Even before the election, U.S. officials made their displeasure plain this fall by canceling a $14 million aid project to rehabilitate a hydroelectric plant and scaling back a program to help the Finance Ministry. They have threatened more aid reductions in February unless Georgia demonstrates progress according to certain benchmarks of reform.

"I think their patience is finished," said Alexander Rondeli, president of the Georgian Foundation for Strategic and International Studies.

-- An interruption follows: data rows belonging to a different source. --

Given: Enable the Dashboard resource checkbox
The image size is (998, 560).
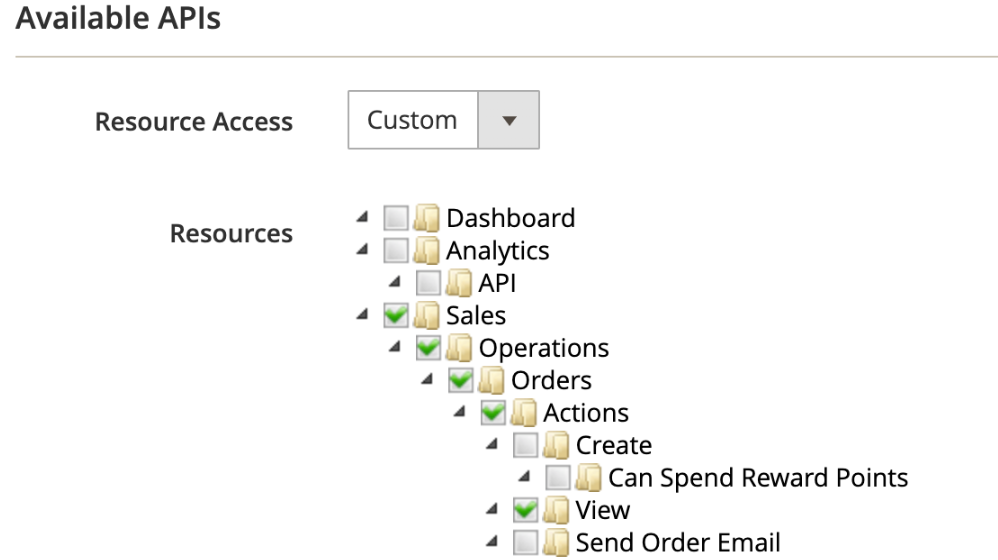Looking at the screenshot, I should pos(396,218).
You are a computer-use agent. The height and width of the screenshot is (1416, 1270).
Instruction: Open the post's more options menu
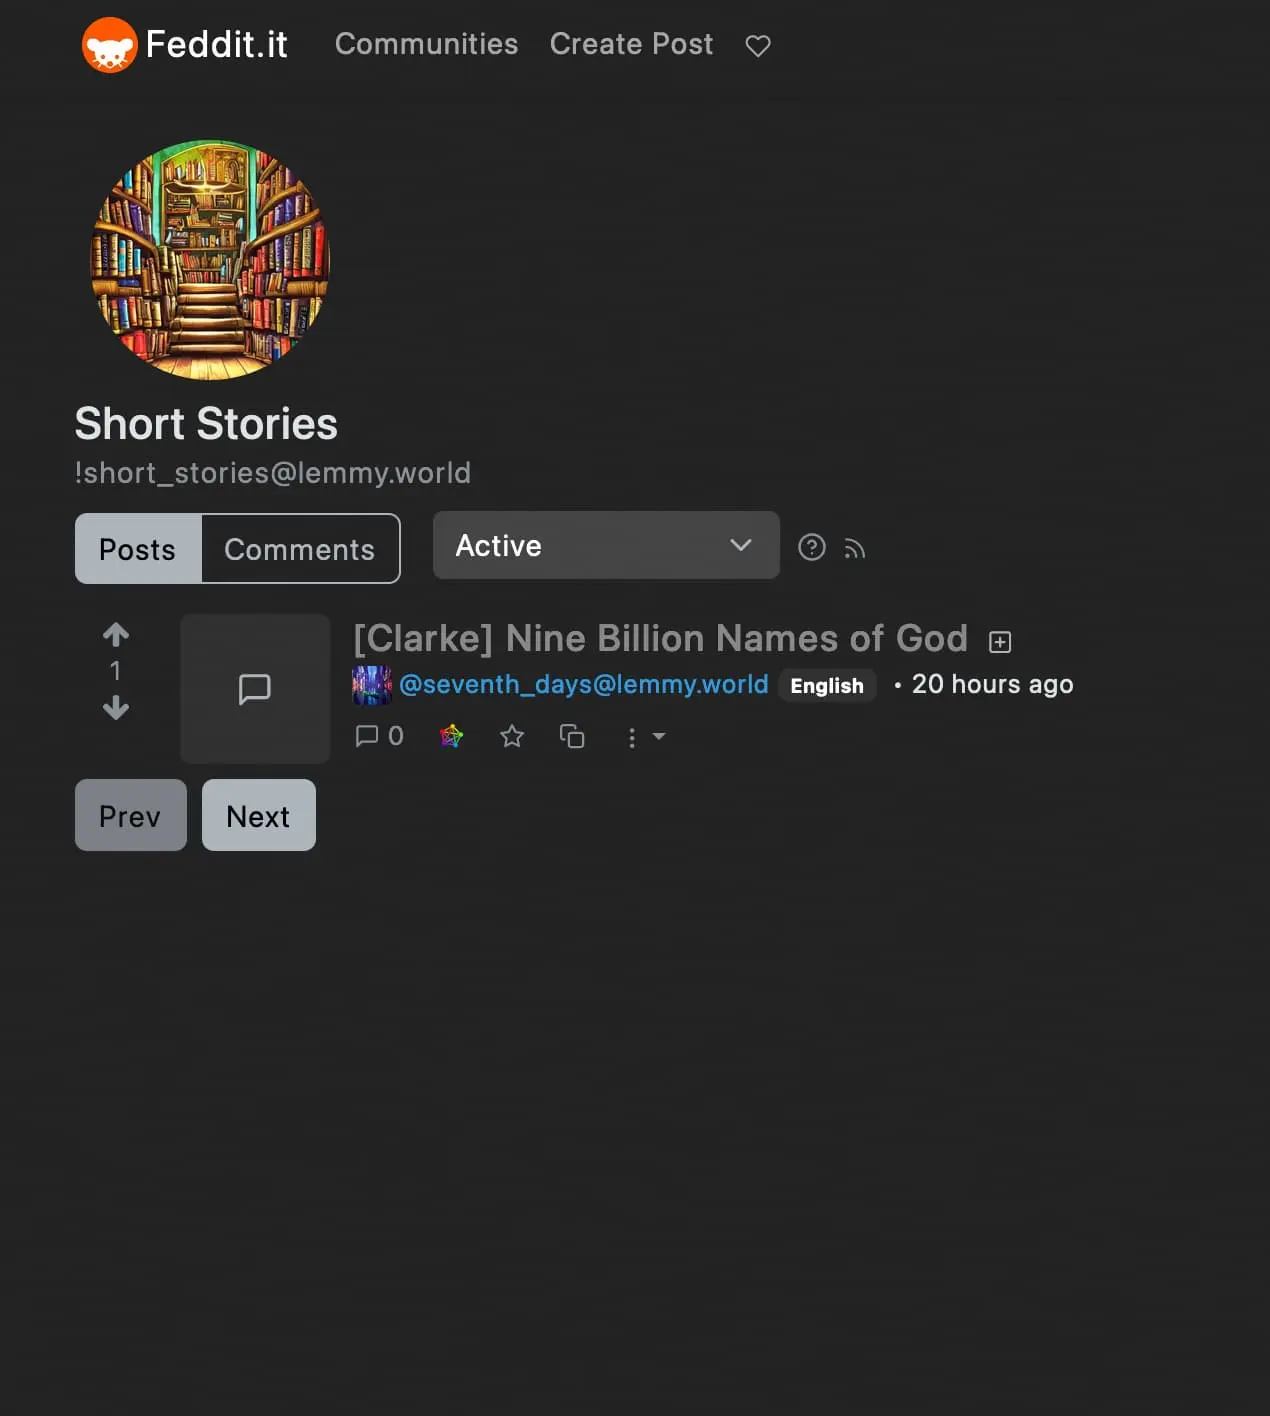(644, 737)
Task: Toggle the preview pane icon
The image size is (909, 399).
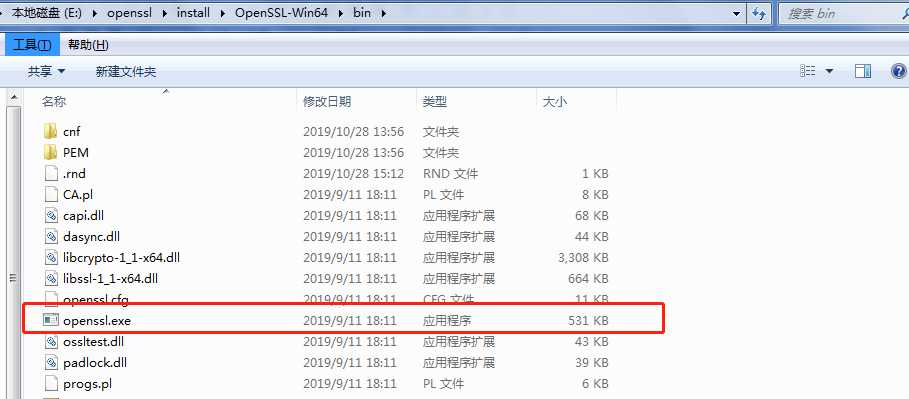Action: (863, 71)
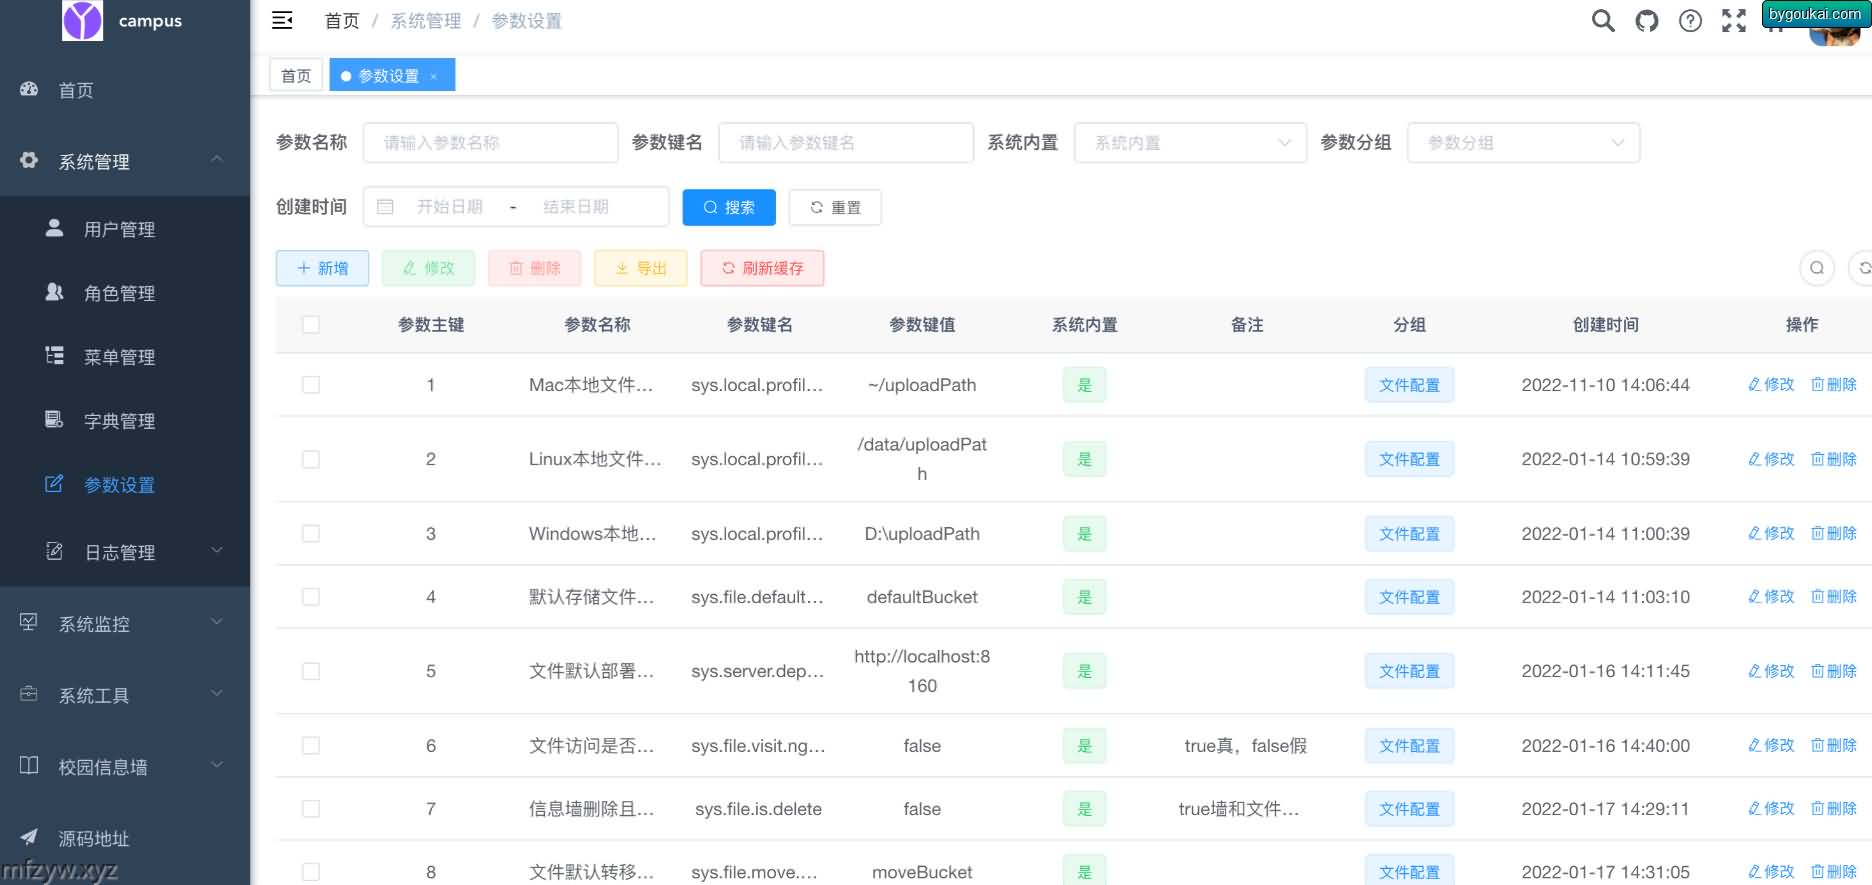1872x885 pixels.
Task: Check the checkbox for row 1
Action: [311, 385]
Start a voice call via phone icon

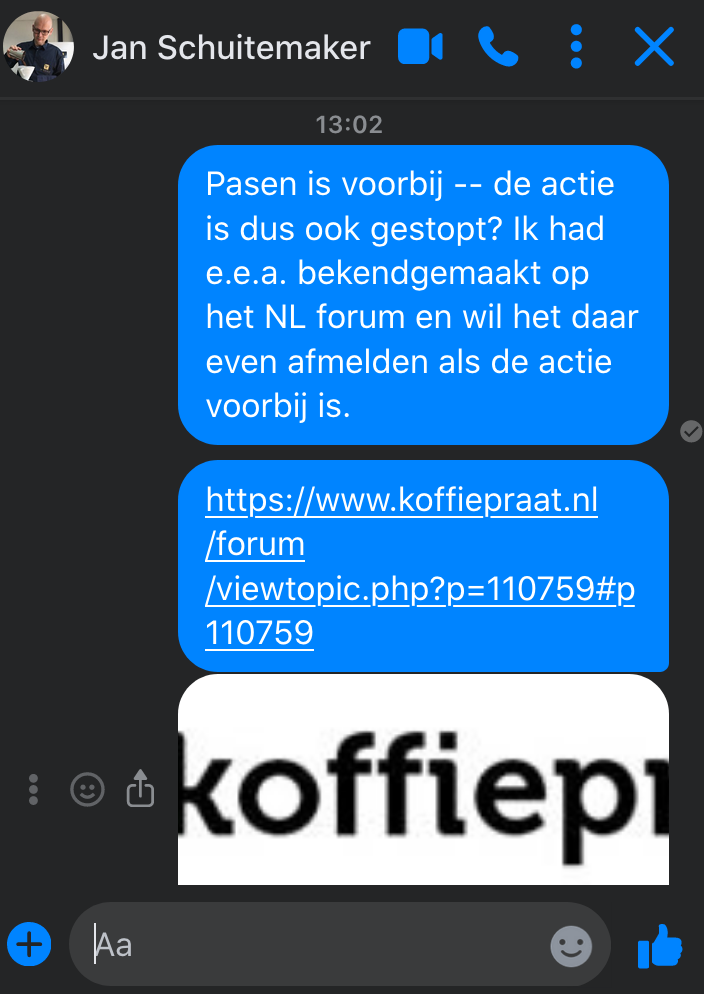(x=498, y=46)
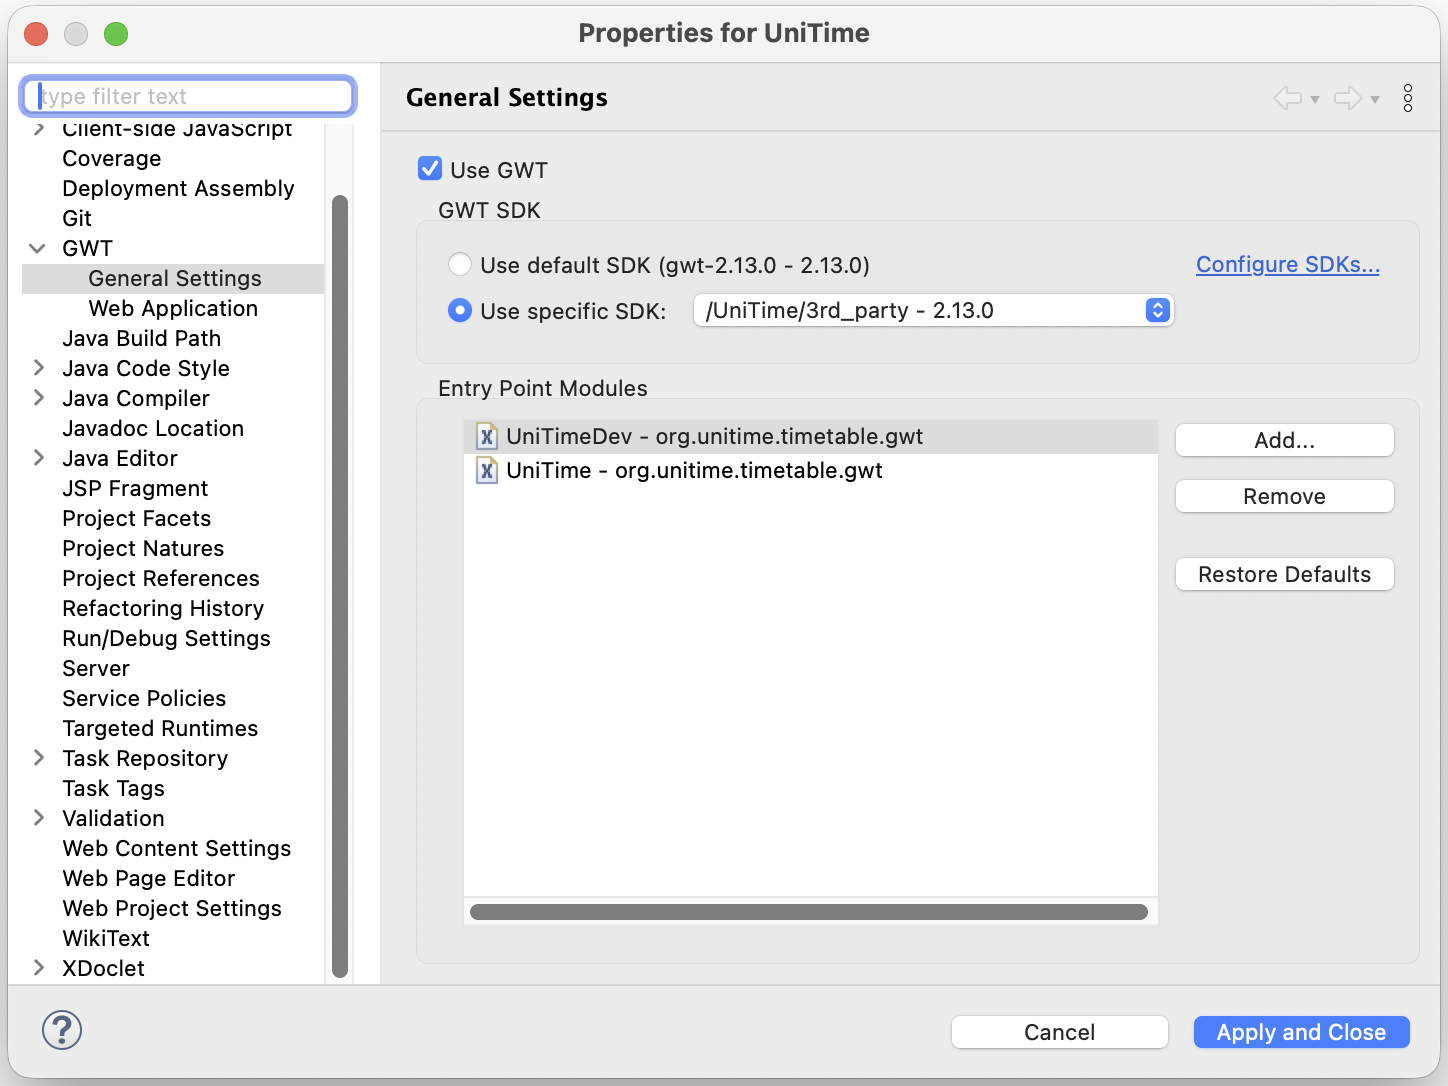Screen dimensions: 1448x1086
Task: Collapse the GWT tree node
Action: [x=38, y=248]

Talbott said in an interview that the time had come for Washington to apply a tough-love policy to the Georgians. "If they can't get the problem of corruption, and essentially corrupt politics, under control, then there's not much hope for Georgia," he said by telephone from New York. "Shevardnadze has this huge international prestige that he could have used . . . and all the preliminary evidence is that he decided not to do that."

Japaridze, a former ambassador to Washington, said he sees the shift in the e-mails from the White House that he finds each morning when he arrives at the office. He added that Shevardnadze grasps the situation.

"He knows and understands better than anyone that Washington has a short memory," Japaridze said in the State Chancellery building, over the shouts of protesters outside. "Yes, he helped bring down the Berlin Wall, and there will be nice words. But politics is about other issues." Japaridze acknowledged that the election was deeply flawed and added, "We need to do our best to clean up this damage."

Georgia was supposed to be a model of reform under Shevardnadze, but in recent years has seen mostly misery. Major industries have been taken over by powerful oligarchs, including some close to Shevardnadze. Georgians must pay bribes to get driver's licenses, passports or university admission, to start a business and to avoid paying taxes or electric bills.

"There's no segment in Georgian society without corruption," said Ketevan Rostiashvili, director of the Georgian office of American University's Transnational Crime & Corruption Center.

Pensioners receive $7 a month, and even that is often months late. Police officers are so poorly paid that protesters have been slipping them food across the barriers each night. Power has become such a precious commodity that the elevators in some tall buildings here will not work unless people feed coin boxes installed in them.

The shadow economy represents at least 60 percent of Georgia's total. And even under the most optimistic growth scenario, according to Roman Tsiridze, an economist, it would take Georgia 12 years to catch up to where Bosnia is today.

One reason for that can be found at the Tbilisi factory run by David Bidzinashvili. In the communist era, the sprawling factory compound employed 5,000 people and supplied shoes for sale throughout the Soviet bloc. Today, most of the buildings are used for storage and only the part bought by Bidzinashvili for $130,000 in 1990 is still operating, making uniforms for oil companies.

During his busiest season, he employs 380 people.

"We can't compete with small illegal factories that don't pay taxes," said Bidzinashvili. "There are a lot of them, and they can produce as much as we do and they can sell cheaper."

What's more, Georgia is still fractured into even pieces. The territories of Abkhazia and South Ossetia remain under the control of pro-Russian separatists.

The Pankisi Gorge was until last year the refuge of Chechen guerrillas and Arab terrorists. The autonomous region of Adzharia has its own military and does not defer to Shevardnadze, who is trying to make a deal with its leader to forge a parliamentary coalition.

The ripple effects of those divisions are visible in the heart of Tbilisi. Overlooking Republic Square, just behind a statue of Georgia's 12th-century hero, King David the Builder, sits the run-down Iveria Hotel, its once proud sign rusted, its cold lobby dilapidated, its balconies covered by cheap plywood or blue plastic sheeting to create more rooms.

About 3,500 refugees from Abkhazia have been camped out at the Iveria for more than a decade waiting for a chance to go home. "We've heard promises for 10 years, but nothing has ever been done," said Lamara Availiani, 69, who lives on the fourth floor in a small room with a cross and an icon on the wall. "We have no hope left."